The Three Laws are so frequently cited and incorporated or alluded to in modern science fiction that they are a permanent part of the genre wherever robotics are concerned. They are:
- A robot may not injure a human being or, through inaction, allow a human being to come to harm.
- A robot must obey the orders given it by human beings except where such orders would conflict with the First Law
- A robot must protect its own existence as long as such protection does not conflict with the First or Second Laws.
The Foundation “Trilogy”
The Foundation trilogy of novels were published between 1953 and 1953: Foundation (1951), Foundation and Empire (1952), Second Foundation (1953). They were edited out of short stories Dr. Asimov published in Astounding Magazine between 1942 and 1950.
The trilogy has expanded since the Fifties. In the ’80s, he wrote two prequels, Prelude to Foundation and Forward the Foundation. The the sequels Foundation’s Edge (1982) and Foundation and Earth (1986). were published in his later years. The streaming service Apple+ made a TV show of Foundation, starring Jared Harris as Hari Seldon. The Foundation trilogy won a special ONE-TIME hugo Award in 1966 for the Best All-Time Series.

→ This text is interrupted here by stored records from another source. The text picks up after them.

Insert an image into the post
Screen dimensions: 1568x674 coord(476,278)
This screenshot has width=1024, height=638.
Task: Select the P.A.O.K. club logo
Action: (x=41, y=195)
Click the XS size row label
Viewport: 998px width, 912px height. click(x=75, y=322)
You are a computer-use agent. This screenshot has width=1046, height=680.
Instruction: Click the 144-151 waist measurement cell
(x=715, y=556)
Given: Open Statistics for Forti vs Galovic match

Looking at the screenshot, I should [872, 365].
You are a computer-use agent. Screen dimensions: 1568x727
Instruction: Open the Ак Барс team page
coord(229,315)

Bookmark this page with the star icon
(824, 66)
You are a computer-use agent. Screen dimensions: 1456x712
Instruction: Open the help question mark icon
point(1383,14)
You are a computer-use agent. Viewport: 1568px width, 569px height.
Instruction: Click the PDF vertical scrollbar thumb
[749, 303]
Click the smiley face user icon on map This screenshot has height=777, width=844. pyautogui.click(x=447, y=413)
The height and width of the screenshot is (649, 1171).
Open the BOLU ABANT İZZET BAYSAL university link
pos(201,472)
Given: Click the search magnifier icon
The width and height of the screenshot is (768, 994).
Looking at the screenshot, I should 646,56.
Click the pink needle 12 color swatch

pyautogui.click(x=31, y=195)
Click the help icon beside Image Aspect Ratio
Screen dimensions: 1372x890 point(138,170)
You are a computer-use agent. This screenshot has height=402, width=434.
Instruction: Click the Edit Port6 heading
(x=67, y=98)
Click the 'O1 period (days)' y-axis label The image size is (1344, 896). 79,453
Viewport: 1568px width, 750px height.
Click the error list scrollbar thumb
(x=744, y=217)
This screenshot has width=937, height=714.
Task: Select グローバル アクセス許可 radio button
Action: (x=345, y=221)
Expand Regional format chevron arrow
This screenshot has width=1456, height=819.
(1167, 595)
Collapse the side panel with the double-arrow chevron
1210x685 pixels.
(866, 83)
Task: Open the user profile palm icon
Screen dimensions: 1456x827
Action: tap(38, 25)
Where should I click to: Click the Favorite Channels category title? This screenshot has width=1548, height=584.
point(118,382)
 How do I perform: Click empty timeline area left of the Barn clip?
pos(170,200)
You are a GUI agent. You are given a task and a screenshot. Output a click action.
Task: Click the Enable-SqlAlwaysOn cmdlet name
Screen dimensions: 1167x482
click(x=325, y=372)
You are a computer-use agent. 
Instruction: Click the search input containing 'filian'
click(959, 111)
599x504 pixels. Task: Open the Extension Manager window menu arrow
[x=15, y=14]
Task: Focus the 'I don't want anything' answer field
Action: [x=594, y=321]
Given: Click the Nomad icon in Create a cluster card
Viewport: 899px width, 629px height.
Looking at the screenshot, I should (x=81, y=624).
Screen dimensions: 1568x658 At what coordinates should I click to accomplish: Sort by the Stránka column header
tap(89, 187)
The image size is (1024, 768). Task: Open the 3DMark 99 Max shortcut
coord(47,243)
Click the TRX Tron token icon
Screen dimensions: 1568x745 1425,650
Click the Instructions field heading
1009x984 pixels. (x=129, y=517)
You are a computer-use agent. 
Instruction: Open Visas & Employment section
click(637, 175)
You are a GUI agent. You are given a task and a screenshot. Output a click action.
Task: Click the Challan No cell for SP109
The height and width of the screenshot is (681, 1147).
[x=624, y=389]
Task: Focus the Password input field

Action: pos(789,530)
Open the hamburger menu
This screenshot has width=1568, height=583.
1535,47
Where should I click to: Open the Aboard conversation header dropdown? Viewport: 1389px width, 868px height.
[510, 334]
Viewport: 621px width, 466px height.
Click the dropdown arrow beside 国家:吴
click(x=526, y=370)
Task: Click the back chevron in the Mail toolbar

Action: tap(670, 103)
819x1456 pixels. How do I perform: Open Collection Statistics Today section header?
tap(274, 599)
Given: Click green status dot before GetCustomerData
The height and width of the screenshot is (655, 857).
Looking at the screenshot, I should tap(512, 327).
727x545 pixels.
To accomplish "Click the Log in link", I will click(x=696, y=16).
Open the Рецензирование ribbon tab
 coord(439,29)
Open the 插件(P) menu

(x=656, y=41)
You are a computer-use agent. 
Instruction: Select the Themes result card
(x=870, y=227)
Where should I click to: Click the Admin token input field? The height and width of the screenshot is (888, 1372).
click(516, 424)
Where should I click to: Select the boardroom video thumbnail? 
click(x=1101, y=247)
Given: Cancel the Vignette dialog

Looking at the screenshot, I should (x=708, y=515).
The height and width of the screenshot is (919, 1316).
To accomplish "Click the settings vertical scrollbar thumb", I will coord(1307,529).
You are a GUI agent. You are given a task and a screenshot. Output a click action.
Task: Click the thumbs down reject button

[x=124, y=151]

Dr. Asimov wrote several series of books. Many of us read the YA series of Lucky Starr in our youth, a series that is somewhat dated now, but at the time reflected what Science knew about the Solar System. Dr. Asimov published them under the pen name Paul French.
Dr. Asimov and his second wife, J. O. Jeppson co-wrote the Norby series of children’s books. He also wrote an occasional series of stories about time travelling scouts who met and had adventures in the 20th century in the magazine Boys’ Life
The Galactic Empire series Pebble in the Sky, The Stars, Like Dust, The Currents of Space
The Robot books In addition to his popular I, Robot short story collection, Dr.Asimov wrote novels about the robot detectiveR. Lije Bailey, The Caves of Steel, The Naked Sun, The Robots of Dawn, and Robots and Empire.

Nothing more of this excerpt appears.